In the motion, Lesyshen's attorneys wrote that they were able to visit privately with Lesyshen on several occasions, but that became "more difficult" after the private security company was hired. The public defenders learned about revised visitation procedures June 20.
Recommended Stories For You
"At that time Undersheriff Birch informed Ms. Bolick that a decision had been made to prohibit Ms. Lesyshen's attorneys from visiting with her privately, as he had ordered the private security detail to remain in the room for all visits, both with her medical staff and for any attorney visits," the motion states.

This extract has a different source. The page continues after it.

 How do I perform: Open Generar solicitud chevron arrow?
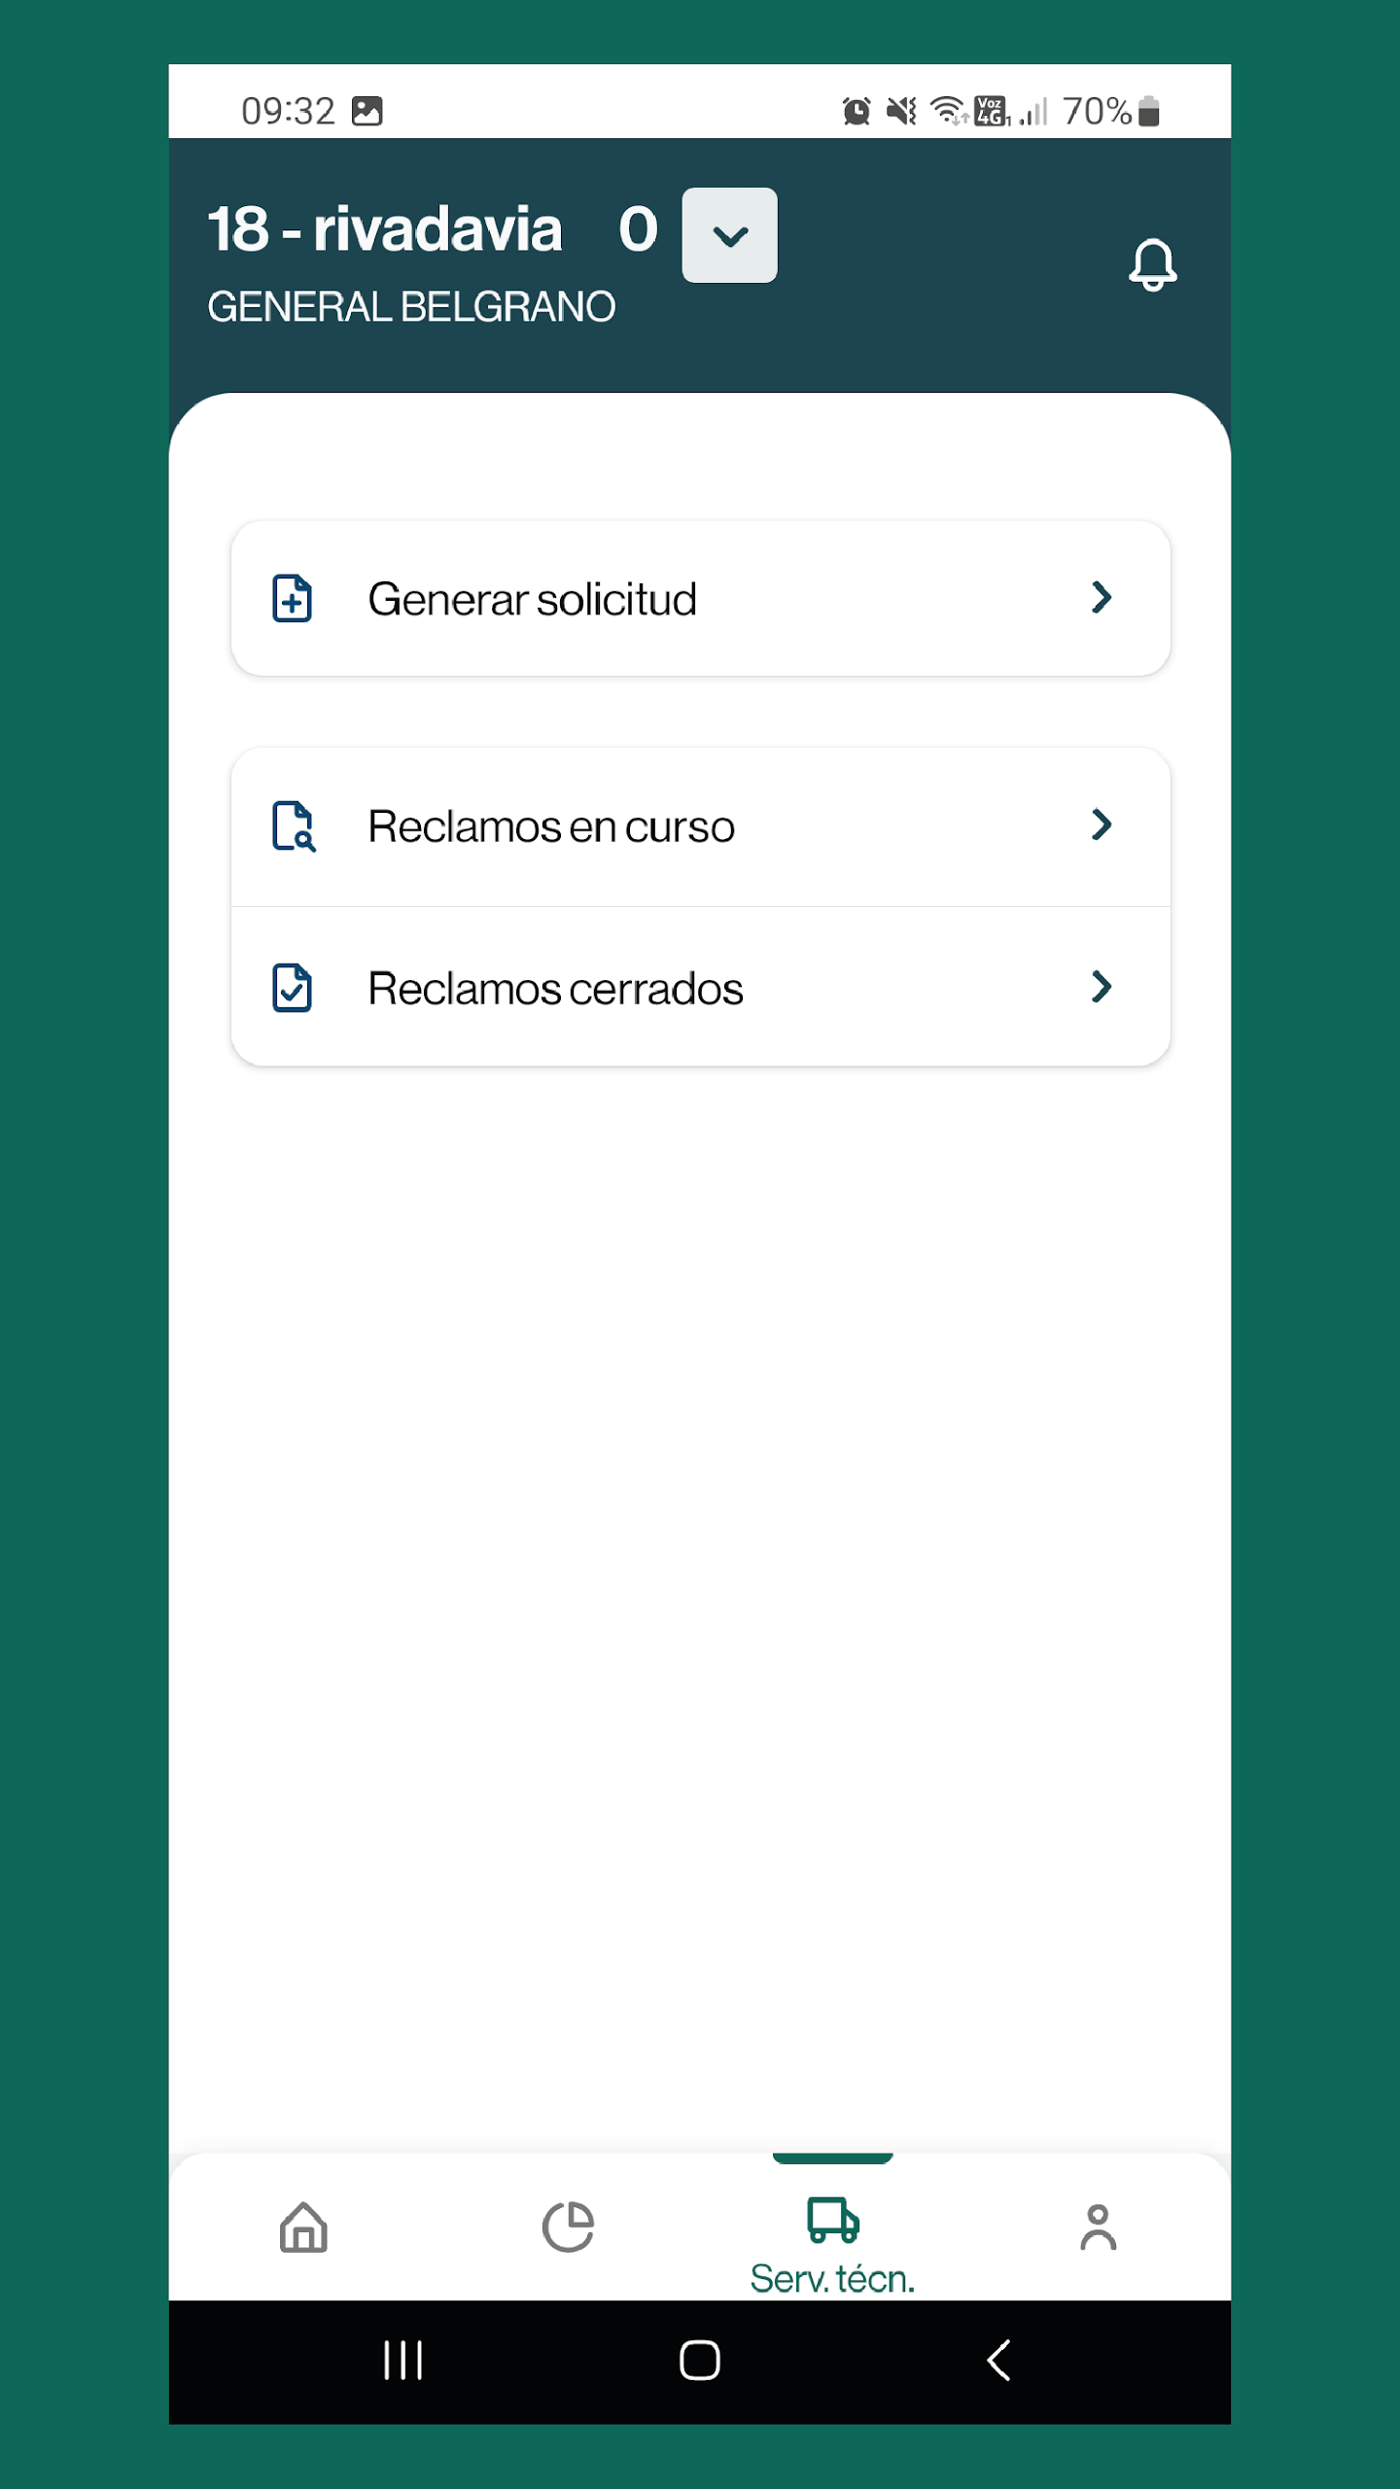tap(1101, 597)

Birch said Friday that he made the decision after consulting with members of the District Attorney's Office. Birch said the security procedure was put in place after doctors wanted to transfer Lesyshen from a secure area at Denver Health back to a non-secure area for treatment.
He said private visitations were not allowed for a nine-day period.
"It was a very unique situation, one that we erred on the side of caution," Birch said.
Birch said private visitations with attorneys once again were allowed when Lesyshen was transferred to the secure area called the Correctional Care Medical Facility. According to the Denver Health website, the 20-bed facility is aimed toward treating inmates and is guarded by Denver County Sheriff's Office deputies.
Birch said that in the next couple of weeks, they would review whether Lesyshen can be moved from the Correctional Care Medical Facility at Denver Health. Even once she is released, Routt County would not be able to meet her medical needs, Birch said.
Once Lesyshen is well enough, the Sheriff's Office is arranging to have her held at the infirmary at the Denver Downtown Detention Center. That would cost $586 per day plus the cost of medications and supplies.
By comparison, it costs $52.50 per day to house a healthy inmate at the Routt County Jail.
Lesyshen still has not been advised by a judge of the charges against her. It is unclear whether some court proceeding could occur via video conference between Denver and the Routt County Justice Center. Birch said it also is possible that Lesyshen would have to be driven to Routt County for court.